Excerpts from a dataset –

= = = = =

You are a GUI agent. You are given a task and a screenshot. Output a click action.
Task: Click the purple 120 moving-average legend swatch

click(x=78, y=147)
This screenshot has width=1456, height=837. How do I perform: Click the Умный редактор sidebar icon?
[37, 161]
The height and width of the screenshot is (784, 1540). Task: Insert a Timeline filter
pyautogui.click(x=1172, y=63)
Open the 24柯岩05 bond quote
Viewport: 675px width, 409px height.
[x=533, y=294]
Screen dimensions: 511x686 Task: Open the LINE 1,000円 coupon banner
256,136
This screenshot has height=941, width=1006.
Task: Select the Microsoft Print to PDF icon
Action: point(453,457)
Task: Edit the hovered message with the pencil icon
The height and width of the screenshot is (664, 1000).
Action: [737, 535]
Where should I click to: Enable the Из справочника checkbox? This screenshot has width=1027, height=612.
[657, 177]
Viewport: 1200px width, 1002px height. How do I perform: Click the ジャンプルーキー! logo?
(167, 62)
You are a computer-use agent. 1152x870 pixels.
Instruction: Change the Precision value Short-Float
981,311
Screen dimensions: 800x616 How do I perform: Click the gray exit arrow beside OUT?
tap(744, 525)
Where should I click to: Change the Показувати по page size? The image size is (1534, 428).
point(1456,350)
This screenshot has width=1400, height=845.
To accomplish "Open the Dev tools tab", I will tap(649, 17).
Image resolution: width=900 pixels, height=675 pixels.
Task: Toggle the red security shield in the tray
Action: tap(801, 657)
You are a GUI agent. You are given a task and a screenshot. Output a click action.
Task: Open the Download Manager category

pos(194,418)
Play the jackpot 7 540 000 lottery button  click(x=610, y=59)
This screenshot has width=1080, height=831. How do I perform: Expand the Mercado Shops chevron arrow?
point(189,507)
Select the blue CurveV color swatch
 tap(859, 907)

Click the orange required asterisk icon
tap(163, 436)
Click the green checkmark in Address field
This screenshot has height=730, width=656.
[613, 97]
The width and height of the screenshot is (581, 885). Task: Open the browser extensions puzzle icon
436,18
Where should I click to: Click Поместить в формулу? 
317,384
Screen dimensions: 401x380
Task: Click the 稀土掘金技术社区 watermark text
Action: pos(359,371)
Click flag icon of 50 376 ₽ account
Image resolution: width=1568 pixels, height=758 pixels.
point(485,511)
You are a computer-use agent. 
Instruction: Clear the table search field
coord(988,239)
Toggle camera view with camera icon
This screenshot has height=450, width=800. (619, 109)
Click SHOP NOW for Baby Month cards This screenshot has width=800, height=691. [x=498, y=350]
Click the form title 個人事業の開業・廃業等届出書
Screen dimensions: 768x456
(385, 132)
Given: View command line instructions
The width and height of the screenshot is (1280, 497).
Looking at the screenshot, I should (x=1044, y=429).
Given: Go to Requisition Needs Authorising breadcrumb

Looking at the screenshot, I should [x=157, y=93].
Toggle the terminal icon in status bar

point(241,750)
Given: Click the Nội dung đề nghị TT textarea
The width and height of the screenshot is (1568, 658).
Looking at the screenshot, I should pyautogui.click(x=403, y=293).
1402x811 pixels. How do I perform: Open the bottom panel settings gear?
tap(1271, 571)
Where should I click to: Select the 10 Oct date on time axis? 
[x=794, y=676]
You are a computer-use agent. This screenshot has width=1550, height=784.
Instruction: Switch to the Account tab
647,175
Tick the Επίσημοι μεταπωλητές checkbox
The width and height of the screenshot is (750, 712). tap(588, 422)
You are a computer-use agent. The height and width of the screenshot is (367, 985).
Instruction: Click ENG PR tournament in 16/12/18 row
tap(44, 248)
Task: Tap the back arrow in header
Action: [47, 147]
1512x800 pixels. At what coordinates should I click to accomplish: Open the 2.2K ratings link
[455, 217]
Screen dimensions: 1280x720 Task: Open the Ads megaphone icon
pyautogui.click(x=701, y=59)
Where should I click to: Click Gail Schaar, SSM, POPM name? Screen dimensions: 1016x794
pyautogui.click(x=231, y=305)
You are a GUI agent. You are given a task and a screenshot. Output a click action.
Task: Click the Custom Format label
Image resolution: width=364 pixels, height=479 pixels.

= = = = =

TASK DIRECTIONS – Here the job is to restate all of the data word for word.

RESPONSE AREA –
You are a GUI agent. You are given a task and a screenshot. Output a click action.
Task: Click the purple 120 moving-average legend swatch

click(x=78, y=147)
This screenshot has width=1456, height=837. How do I perform: Click the Умный редактор sidebar icon?
[37, 161]
The height and width of the screenshot is (784, 1540). Task: Insert a Timeline filter
pyautogui.click(x=1172, y=63)
Open the 24柯岩05 bond quote
Viewport: 675px width, 409px height.
[x=533, y=294]
Screen dimensions: 511x686 Task: Open the LINE 1,000円 coupon banner
256,136
This screenshot has height=941, width=1006.
Task: Select the Microsoft Print to PDF icon
Action: point(453,457)
Task: Edit the hovered message with the pencil icon
The height and width of the screenshot is (664, 1000).
Action: [737, 535]
Where should I click to: Enable the Из справочника checkbox? This screenshot has width=1027, height=612.
[657, 177]
Viewport: 1200px width, 1002px height. How do I perform: Click the ジャンプルーキー! logo?
(167, 62)
You are a computer-use agent. 1152x870 pixels.
Instruction: Change the Precision value Short-Float
981,311
Screen dimensions: 800x616 How do I perform: Click the gray exit arrow beside OUT?
tap(744, 525)
Where should I click to: Change the Показувати по page size? The image size is (1534, 428).
point(1456,350)
This screenshot has width=1400, height=845.
To accomplish "Open the Dev tools tab", I will tap(649, 17).
Image resolution: width=900 pixels, height=675 pixels.
Task: Toggle the red security shield in the tray
Action: tap(801, 657)
You are a GUI agent. You are given a task and a screenshot. Output a click action.
Task: Open the Download Manager category

pos(194,418)
Play the jackpot 7 540 000 lottery button  click(x=610, y=59)
This screenshot has width=1080, height=831. How do I perform: Expand the Mercado Shops chevron arrow?
point(189,507)
Select the blue CurveV color swatch
 tap(859, 907)

Click the orange required asterisk icon
tap(163, 436)
Click the green checkmark in Address field
This screenshot has height=730, width=656.
[613, 97]
The width and height of the screenshot is (581, 885). Task: Open the browser extensions puzzle icon
436,18
Where should I click to: Click Поместить в формулу? 
317,384
Screen dimensions: 401x380
Task: Click the 稀土掘金技术社区 watermark text
Action: pos(359,371)
Click flag icon of 50 376 ₽ account
Image resolution: width=1568 pixels, height=758 pixels.
point(485,511)
You are a computer-use agent. 
Instruction: Clear the table search field
coord(988,239)
Toggle camera view with camera icon
This screenshot has height=450, width=800. (619, 109)
Click SHOP NOW for Baby Month cards This screenshot has width=800, height=691. [x=498, y=350]
Click the form title 個人事業の開業・廃業等届出書
Screen dimensions: 768x456
(385, 132)
Given: View command line instructions
The width and height of the screenshot is (1280, 497).
Looking at the screenshot, I should (x=1044, y=429).
Given: Go to Requisition Needs Authorising breadcrumb

Looking at the screenshot, I should [x=157, y=93].
Toggle the terminal icon in status bar

point(241,750)
Given: Click the Nội dung đề nghị TT textarea
The width and height of the screenshot is (1568, 658).
Looking at the screenshot, I should pyautogui.click(x=403, y=293).
1402x811 pixels. How do I perform: Open the bottom panel settings gear?
tap(1271, 571)
Where should I click to: Select the 10 Oct date on time axis? 
[x=794, y=676]
You are a computer-use agent. This screenshot has width=1550, height=784.
Instruction: Switch to the Account tab
647,175
Tick the Επίσημοι μεταπωλητές checkbox
The width and height of the screenshot is (750, 712). tap(588, 422)
You are a computer-use agent. The height and width of the screenshot is (367, 985).
Instruction: Click ENG PR tournament in 16/12/18 row
tap(44, 248)
Task: Tap the back arrow in header
Action: [47, 147]
1512x800 pixels. At what coordinates should I click to accomplish: Open the 2.2K ratings link
[455, 217]
Screen dimensions: 1280x720 Task: Open the Ads megaphone icon
pyautogui.click(x=701, y=59)
Where should I click to: Click Gail Schaar, SSM, POPM name? Screen dimensions: 1016x794
pyautogui.click(x=231, y=305)
You are a GUI agent. You are given a task and a screenshot. Output a click action.
Task: Click the Custom Format label
Image resolution: width=364 pixels, height=479 pixels.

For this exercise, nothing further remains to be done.